佐藤徳は、2年間にわたり健康度測定を行い得た170名の成人男性を対象に、自転車エルゴメーターによる運動負荷試験を実施、年齢別最大脈拍数の75%相当の運動負荷強度(PWC)を求め、日常生活活動度、運動耐糖能や血清HDL-コレステロールとの関連性を重回帰分析を用い解析を行った。さらに、脳卒中リハビリテーション患者27名について、歩行介助群、歩行自立群に分け、身体活動量と代謝異常との関連性を調査した。
竹島は、健常高齢者を12週間にわたり、PACEラインを用い、サーキット形式で有酸素運動+レジスタンス運動のいわゆるwell-rounded exercise programを30分間(準備・整理運動を含め60分)を週1日群(12名)、週2日群(15名)、週3日群(17名)、安静対照群(19名)に分け、トレーニング開始前後に体組成、VO2LT、PeakVO2、筋力、血清脂質
を測定した。
野原は、心拡大、平均駆出率(EF)が38% の重症慢性心不全患者17名を運動療法+ACE
阻害薬投与群(Ex+AI)、運動療法単独群(Ex)、ACE阻害薬投与群(AI)、安静対照群(C)に分け、201TIシンチおよび左室造影を用い、拡張終期容量、収縮期容量、駆出率(ejection fraction, EF)を算出し、運動療法およびACE阻害剤の効果について検討を加えた。
樋口は閉経後女性の水泳トレーニング2年間の縦断的検討を行い、持久性体力(Peak VO2)、血清脂質、リポ蛋白濃度の変動について調査した。さらに、レジスタンス運動の1つで高頻度、低負荷強度の代表的な運動であるローイング運動の効果に関しても横断的検討を加えた。
結果と考察
12週間のレジスタンス運動の継続は、HDL-C(54±4→62±6mg/dl 、P<0.05) 、HbA1c(5.1±0.2→4.8±0.1%、P<0.05)、体脂肪率(20±2→19±2%、P<0.05)および胸腹部最大筋力(424±30→507±45N、P<0.05)を有意に改善させ、low-dose clamp法のGDRでは有意ではないが、増加傾向(6.1±0.6→6.8±0.5mg/kg/分)を示し、high-dose clamp法ではGDRの有意の増大(10.4±0.5→11.3±0.7mg/kg/分、P<0.05)がみられた。したがって、加齢による身体組成の変化、筋力の低下、インスリン抵抗性に対してレジスタンス運動トレーニングは、安全かつ有効であることが確認された。さらに、レジスタンス運動と有酸素運動を組み合わせたwell-rounded exercise programの運動頻度に関して、全身持久力(VO2LT、PeakVO2)、全身筋力の向上、改善の観点からみれば、週2回以上必要と推察された。また、ローイング運動継続者の血中脂質・リポ蛋白プロフィール、身体組成、呼吸循環器機能(VO2max)は、一般人に比して著明に向上しており、その有効性が確認された。
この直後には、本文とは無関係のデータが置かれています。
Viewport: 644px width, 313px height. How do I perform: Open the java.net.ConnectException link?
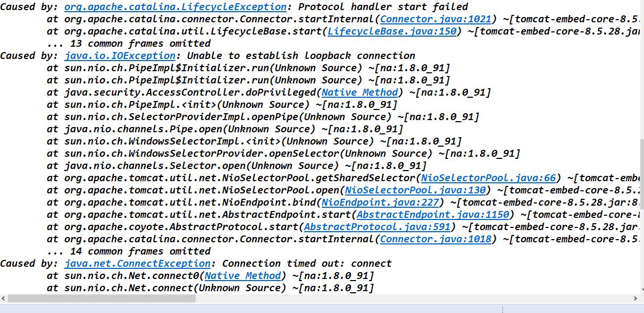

日常生活活動のなかで、労働による活動はHDL-Cを低下させ、自発運動は逆に増加させることが判明し、運動耐容能やHDL-Cの低下防止のためには、1日21kcalの運動が必要であることも明らかとなった。また、脳卒中リハビリテーションにおいて、1日100kcalの身体活動の増加でもHDL-C の増大、インスリン抵抗性が改善されるという興味ある成績も認められた。
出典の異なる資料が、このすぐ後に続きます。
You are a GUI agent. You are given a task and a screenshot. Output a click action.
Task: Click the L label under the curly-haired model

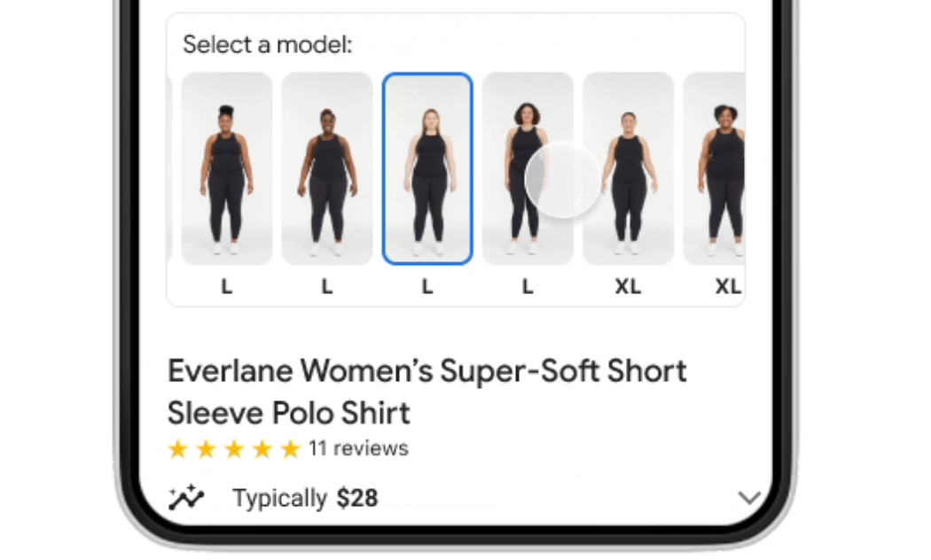coord(528,286)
閉経後女性の2年間にわたる水泳トレーニングは、血中脂質には変化をおよぼさなかったが、PeakVO2で代表される全身持久力は有意に上昇した。
重症慢性心不全患者において、Ex+AI群のEF改善率が18.3%であり、Ex群の14.5%、AI群の11.4%よりも明らかに大であった。なお、C群のEFは一層悪化した。
以上の成績は、全身持久力(呼吸循環器系機能)の改善には有酸素運動等が、身体組成、筋力の改善にはレジスタンス運動が有効であることを示唆している。また、インスリン抵抗性、血中脂質に関しては、有酸素運動、レジスタンス運動の併用が望ましいと推察された。
結論
本年度に得られた研究成績は、加齢に伴ったインスリン抵抗性、血清脂質異常、全身持久力や筋力の低下および加齢とともに発症した耐糖能低下、虚血性心疾患に対して運動療法の有効性を示唆しており、高齢者のための具体的運動処方ガイドライン作成に極めて有用な資料を提供した。